12:00 pm Session Break

生物物理学の直交的なアプローチ

1:00 Chairperson's Remarks

Phillip Schwartz, PhD, Senior Scientist, Structural Biology and Biophysics, Takeda California

1:05 Novel Approaches in Using NMR and SPR for Fragment Hit Identification and Validation

Anil Padyana, PhD, Associate Director, Structural Biology and Biophysics, Department of Biochemistry, Agios Pharmaceuticals

1:35 A Systematic Approach for Prosecuting Fragment Hits in the Absence of Structural Information

Bradley Doak, PhD, Research Fellow, Medicinal Chemistry, Monash University

Developing fragment hits into lead-like structures can be difficult, especially when no structural information is available. We aim to standardize the evaluation and development of these fragment hits, with or without structural information, through exploration of vectors around the fragment. Here we present case studies that used chemoinformatic tools for finding purchasable analogues as well as designing standardized libraries of reagents to explore and validate vectors for expansion.

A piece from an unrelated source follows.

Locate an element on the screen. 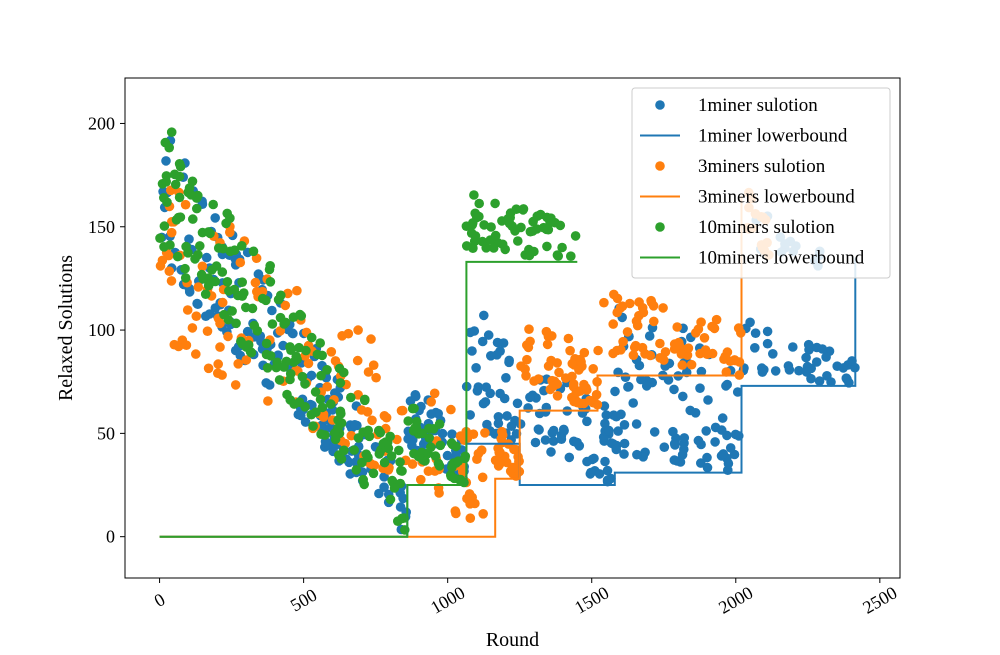 The image size is (1000, 655). x-axis-label: Round is located at coordinates (512, 640).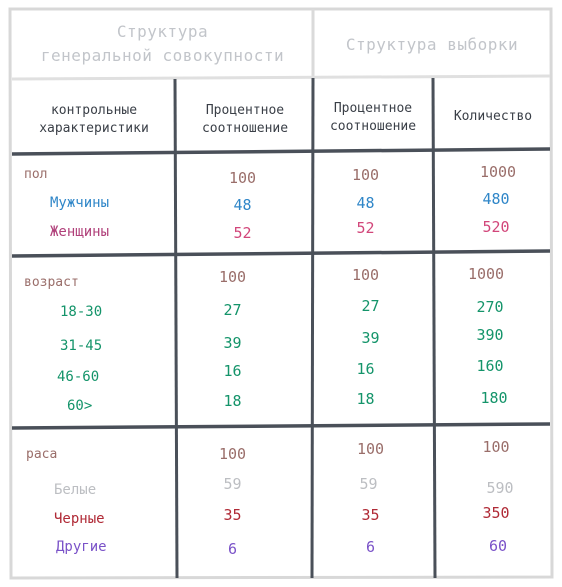  What do you see at coordinates (281, 426) in the screenshot?
I see `row-line-age` at bounding box center [281, 426].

2:05 Takeda's Tool Kit of Biophysical Methods

Pedro Serrano, PhD, Principal Scientist, Structural Biology and Biophysics, Takeda SD

2:35 Networking and Discussion Session

3:05 Refreshment Break

生物物理学的なアプローチによる困難な標的への対応

3:35 Coupling Biophysical Approaches with Molecular Simulations to Optimize Compounds for Challenging Disease Targets

Woody Sherman, PhD, CSO, Silicon Therapeutics

We describe our drug discovery projects that combine experimental and simulation methods to develop novel medicines for diseases with targets that are currently considered challenging. Our INSITE computational platform accurately treats the underlying physics of molecular recognition (i.e. protein dynamics, water thermodynamics, and quantum mechanical effects) and integrates with experimental techniques such as X-ray crystallography, NMR, ITC, and second harmonic generation.

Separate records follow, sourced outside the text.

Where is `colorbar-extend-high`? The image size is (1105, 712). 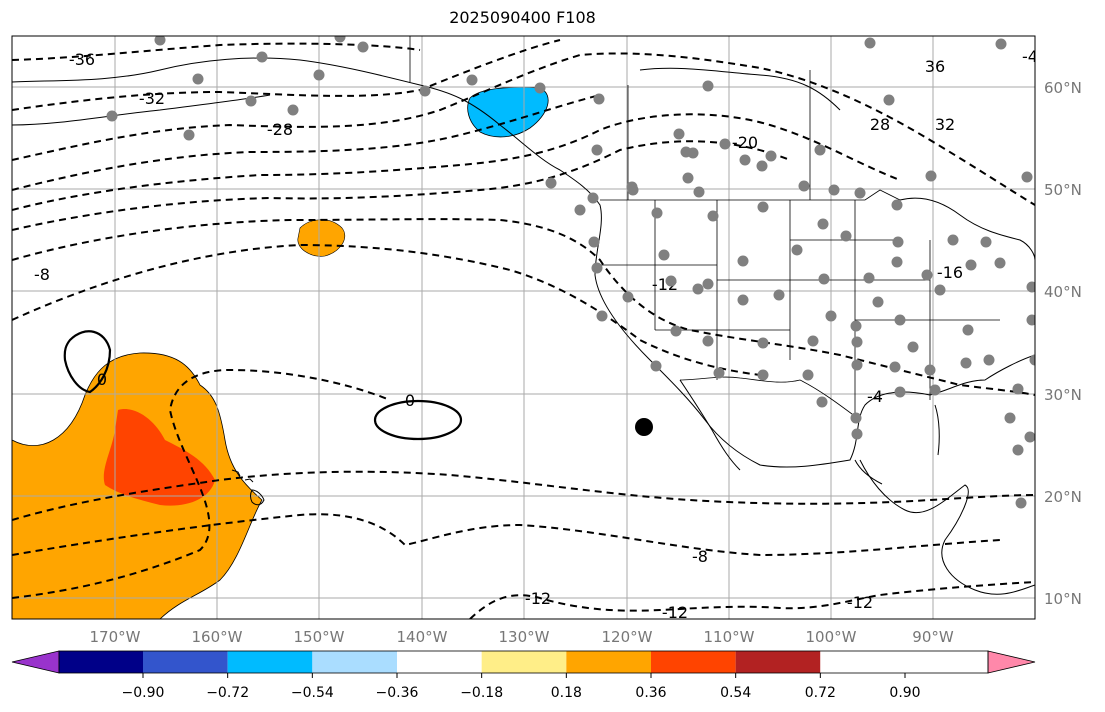 colorbar-extend-high is located at coordinates (1012, 662). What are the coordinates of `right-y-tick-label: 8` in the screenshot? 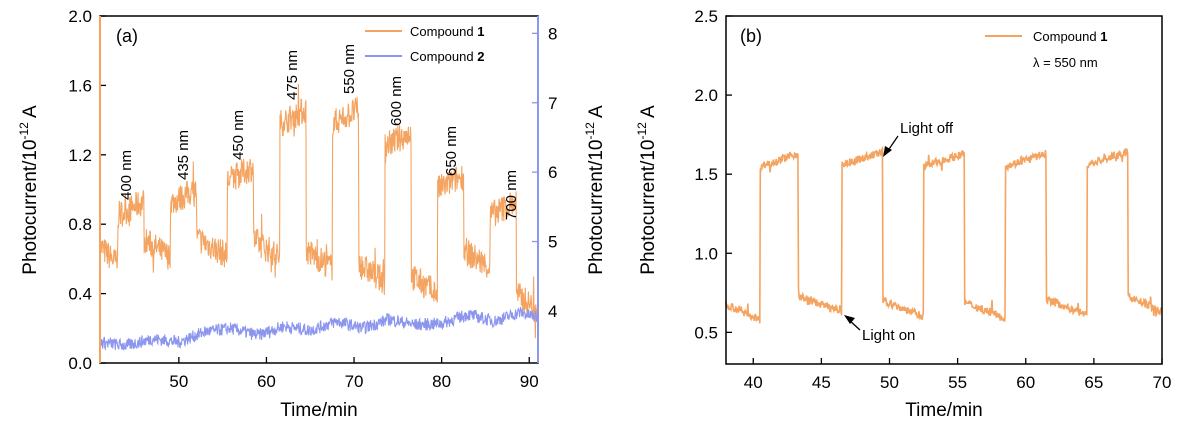 It's located at (552, 34).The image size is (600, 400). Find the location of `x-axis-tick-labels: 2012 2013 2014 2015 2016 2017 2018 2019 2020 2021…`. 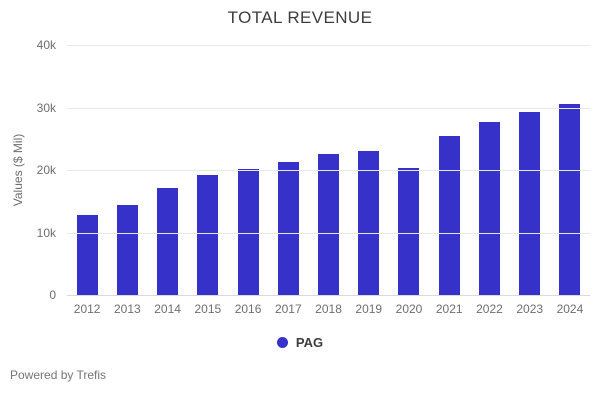

x-axis-tick-labels: 2012 2013 2014 2015 2016 2017 2018 2019 2020 2021… is located at coordinates (328, 309).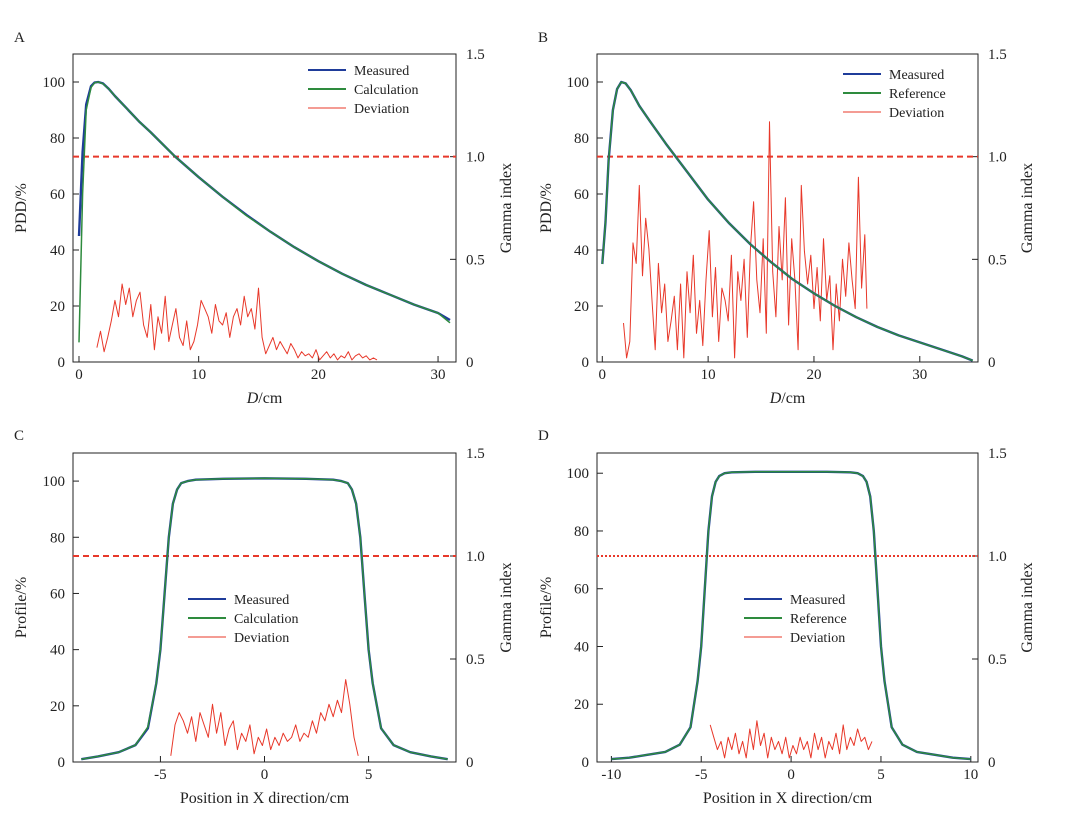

4:05 Characterization of Wild Type GPCRs Using Surface Plasmon Resonance

Iva Navratilova, PhD, Staff Scientist, Department of Molecular Biology, University of Dundee

Expressing, purifying and analysing membrane proteins using SPR is routinely challenging. In this presentation, we will present our latest results demonstrating a scalable method for the successful development of SPR assays for a wide range of wild-type GPCRs. The SPR assays can be exploited for fragment screening and kinetic characterization to discover novel ligands.

4:35 Liquid Chromatography- Mass Spectrometry (LC-MS)-Based Metabolomics in Pharmacological Lead Generation: From a Single Metabolic Node to Network Analysis

Gang Xing, PhD, Principal Scientist, Internal Medicine Research Unit, Pfizer Worldwide Research & Development, Pfizer, Inc.

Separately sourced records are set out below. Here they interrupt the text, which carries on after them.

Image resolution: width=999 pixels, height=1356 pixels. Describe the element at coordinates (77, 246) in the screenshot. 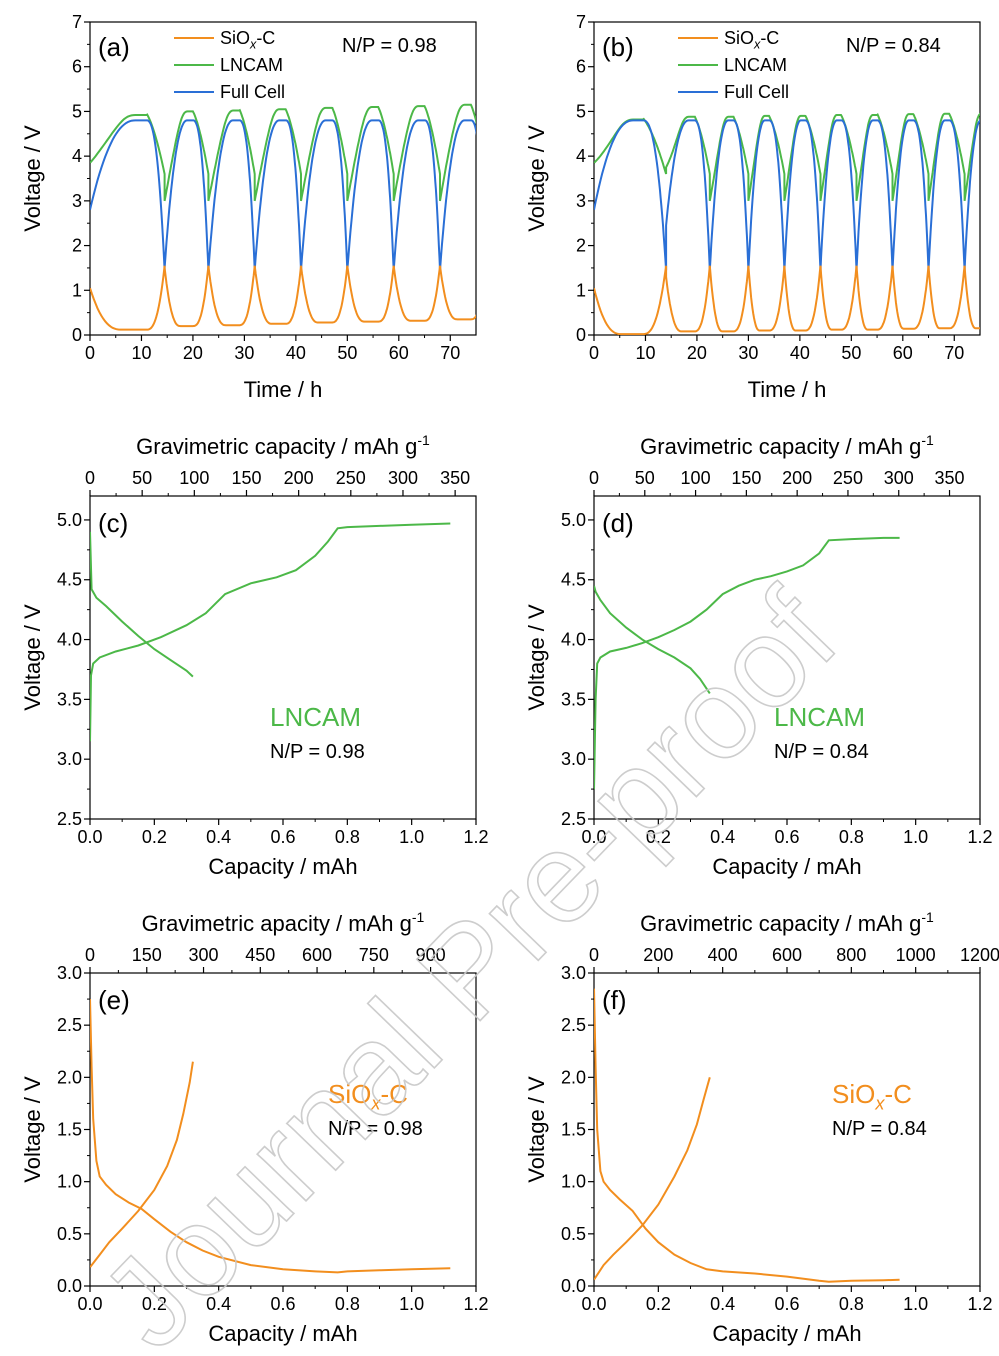

I see `y-tick-label: 2` at that location.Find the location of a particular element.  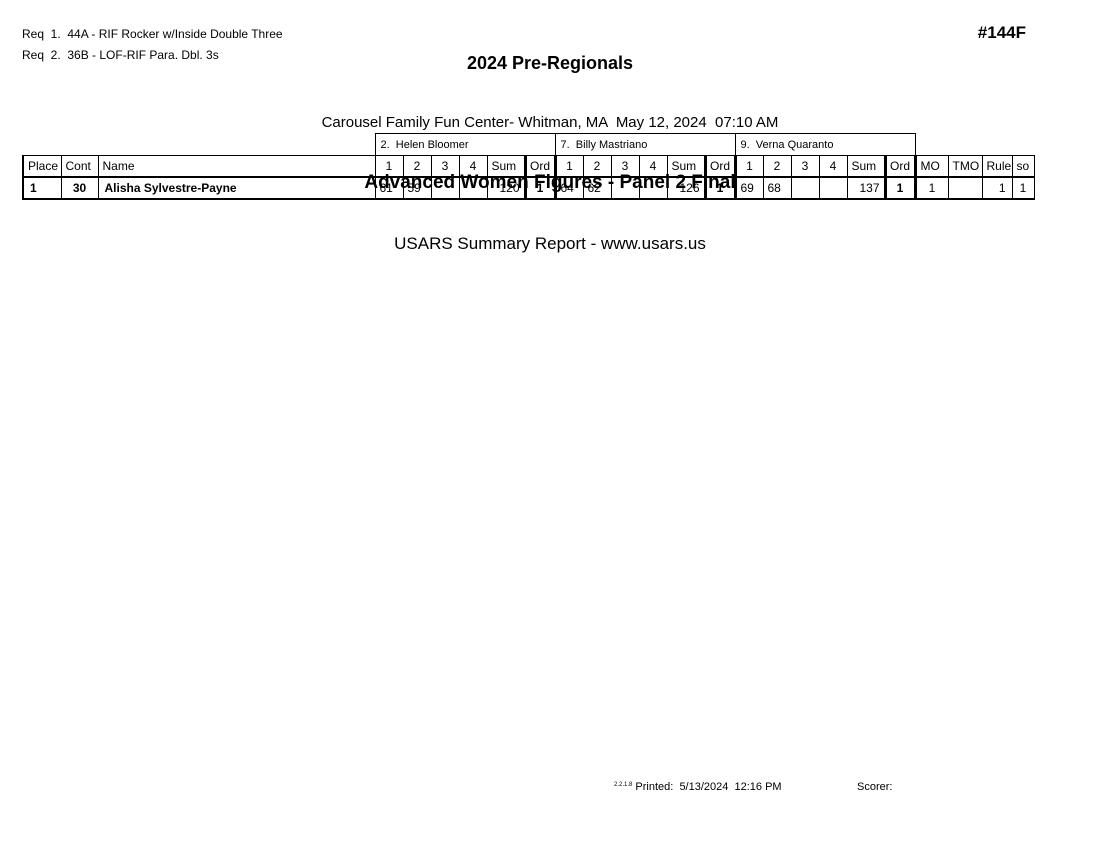

col-header-j2-s2: 2 is located at coordinates (597, 166).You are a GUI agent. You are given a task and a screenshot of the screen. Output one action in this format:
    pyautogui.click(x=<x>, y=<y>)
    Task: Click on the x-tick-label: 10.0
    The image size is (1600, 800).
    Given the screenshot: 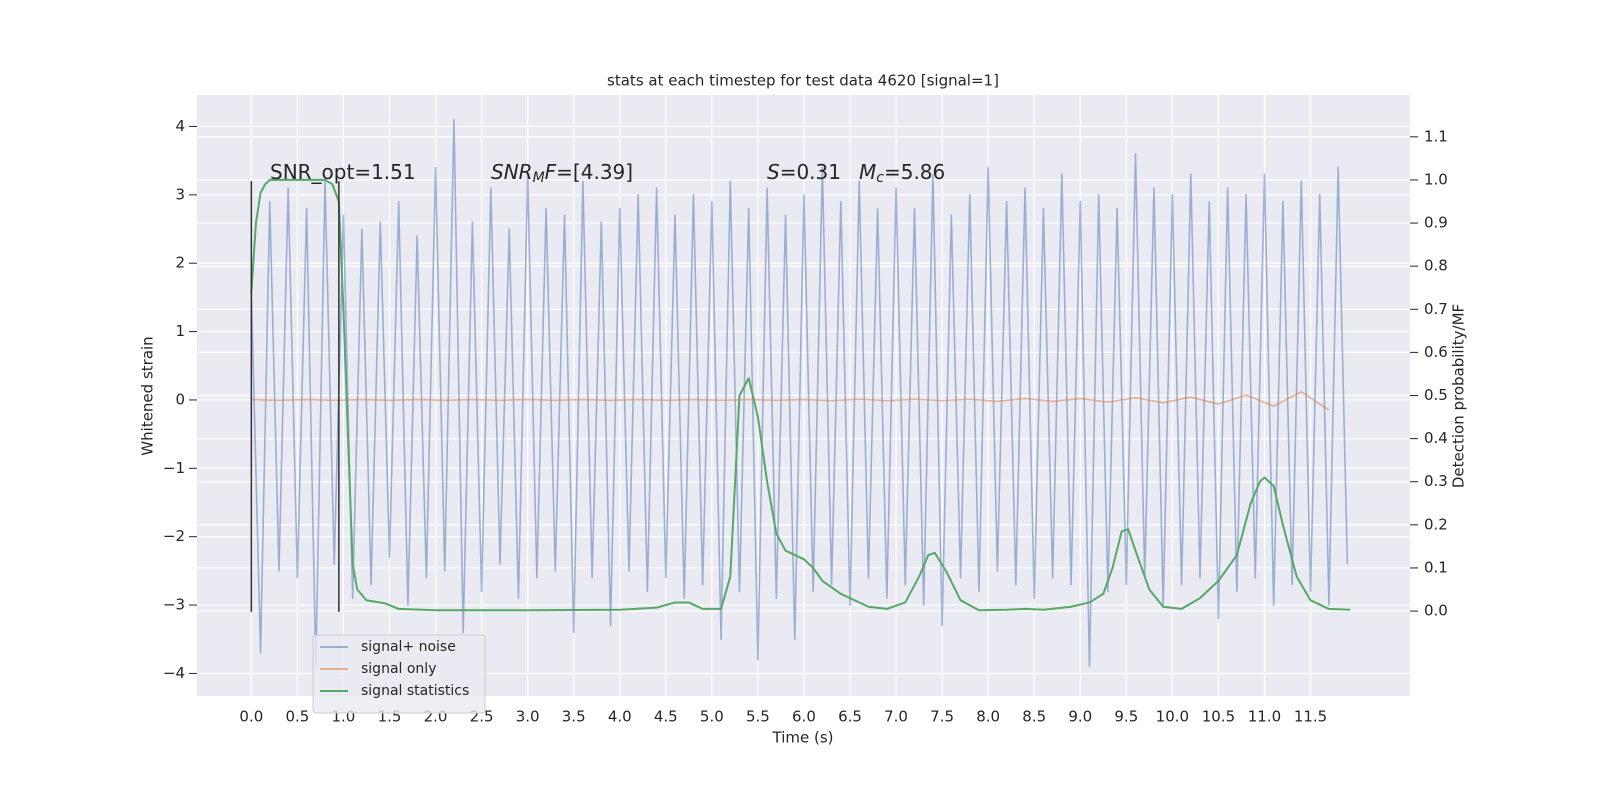 What is the action you would take?
    pyautogui.click(x=1172, y=717)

The study of metabolic disease is complicated by sophisticated pathway networks contributing both catabolically and anabolically to a single molecular entity. LC-MS offers the ability to detect and quantify biomarkers with both specificity at single nodes and comprehensive coverage of large, chemically diverse networks, empowering not only SAR-based lead compound generation but also unknown pathway explorations. Case studies on both topics will be presented.

5:05 End of Conference

* 不測の事態により、事前の予告なしにプログラムが変更される場合があります。